I don't need to chat so often so I don't prefer such deep integration of the desktop with Instant Messenger. I can imagine the huge dependencies needed due to that.

Tapping my touchpad doesn't click. I had to enable that in mouse settings.

On the other side, I love the rest. Just the way how gnome 3 removed the Start menu is brilliant. In fact it didn't disappear, it is now 'in fullscreen', called Activities. There is no fixed amount of virtual desktops, since Gnome 3 manages them itself, there's always just one empty desktop for future use; and if you move some windows to it, another empty desktop appears automatically. Ingenious.

I think that this is very usable piece of software.

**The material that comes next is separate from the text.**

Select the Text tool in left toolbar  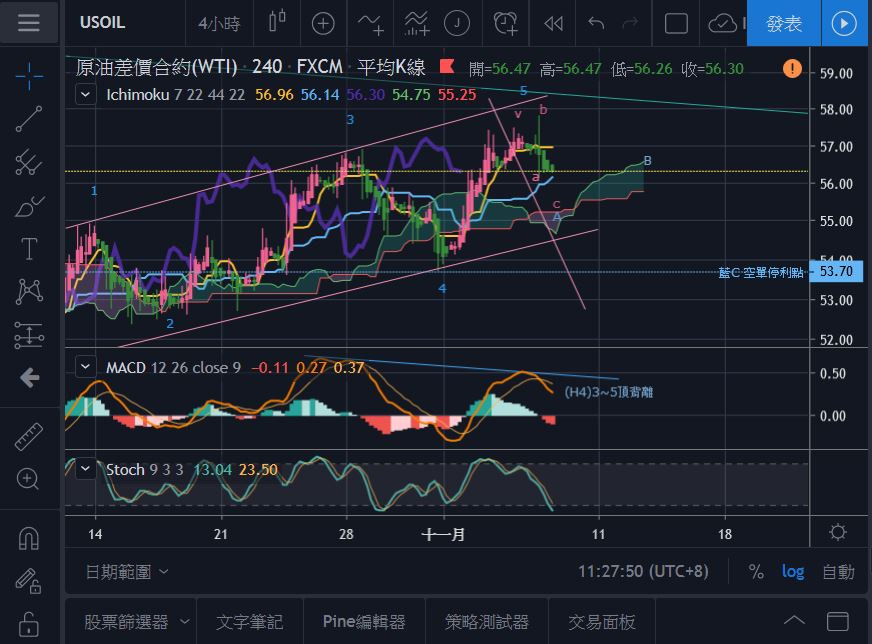pos(29,249)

I'm looking forward all the new versions.

User comments
novah 2011-04-21 07:23

may be, nevertheless remain on the kde(Trinity)?

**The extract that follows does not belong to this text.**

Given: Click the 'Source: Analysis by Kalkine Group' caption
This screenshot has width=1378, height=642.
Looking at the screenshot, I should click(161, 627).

Elder-Geek 2011-05-05 15:28

For me the the way Gnome 3 automatically handles virtual desktops does not work. I place particualr apps on particular desktops. In my mentl model I have

4 Mail/Music <-- 1 WebBroswer/Office --> 2 VirtualMachines --> 3. ExtraProjects

So 1 is my main desktop and I can just key left or right to get to the desktop I need. Or I can even wrap around.

Gnome 3 breaks all of this. Desktops pop up as needed. But also go away when not needed. The moment I accidently close out my web browser, that desktop goes away. Now all the desktops after the web browser desktop shift down. This forces me to have to work to remember which desktop has what. Or to take the time to move apps around to get back to a particular configuration. Worse yet the keyboard navigation is not left/right but up/down and no wrap around.

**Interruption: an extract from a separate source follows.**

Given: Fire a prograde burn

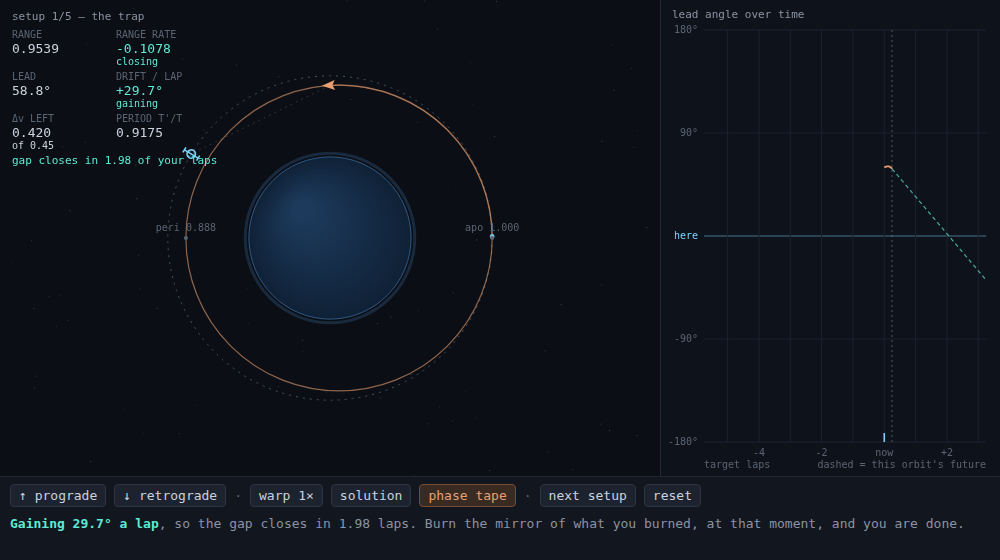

It breaks a decade of work habbits to change how virutal desktops are handeled in hopes that new users will start using them because they are visible there on the side, handled automatically, and GNOME 3 encourages apps to be run full screen so mutliple desktops help with that workflow.

Michel 2011-06-11 20:32

Whoever came up with the gnome 3 crap should be shot

Barnabyh 2011-06-16 12:35

I've got Gnome 3 on a testing partition and tried it keeping an open mind. It's not bad, looks elegant, however I find it overly simplistic and restrictive. The very fact that Gnome developers are unhappy about the existence of Shell extensions speaks volumes. They are probably too much like the applets of old to them and that's what they wanted to get rid off in pursuit of distractionless computing. However, without them I find 3 barely usable, and too much mousing around. It boils down to me keeping the install around to follow its evolution, through the constant updates on Arch, more out of interest than actually using it.

Trinity KDE, a slim KDE4, or Xfce will probably be a better choice. Would love to see the first and the third option, as Porteus now already comes with KDE4 and LXDE.

Anyway, it's up to you Tomasz. Thanks for all your work over the years!

Animesh 2011-06-16 22:52

I think KDE is now too bloated. Simple stuff like brightness doesn't work. It didn't work on my mac even with mbp-nvidia-bl installed. With gnome brightness and keyboard lights work perfectly. Also the power consumption is way reduced. Battery lasts till 5 hours (maybe thats a kernel issue)...but still KDE could only keep up till 3 hours. KDE is slower by each release.

Gnome 3 might feel restrictive...at first.but I feel after a few days of working it's much better and faster. Graphics don't slow down the speed..and desktop effects are faster in gnome than they were in KDE. KDe in my opinion has become a bloated hog.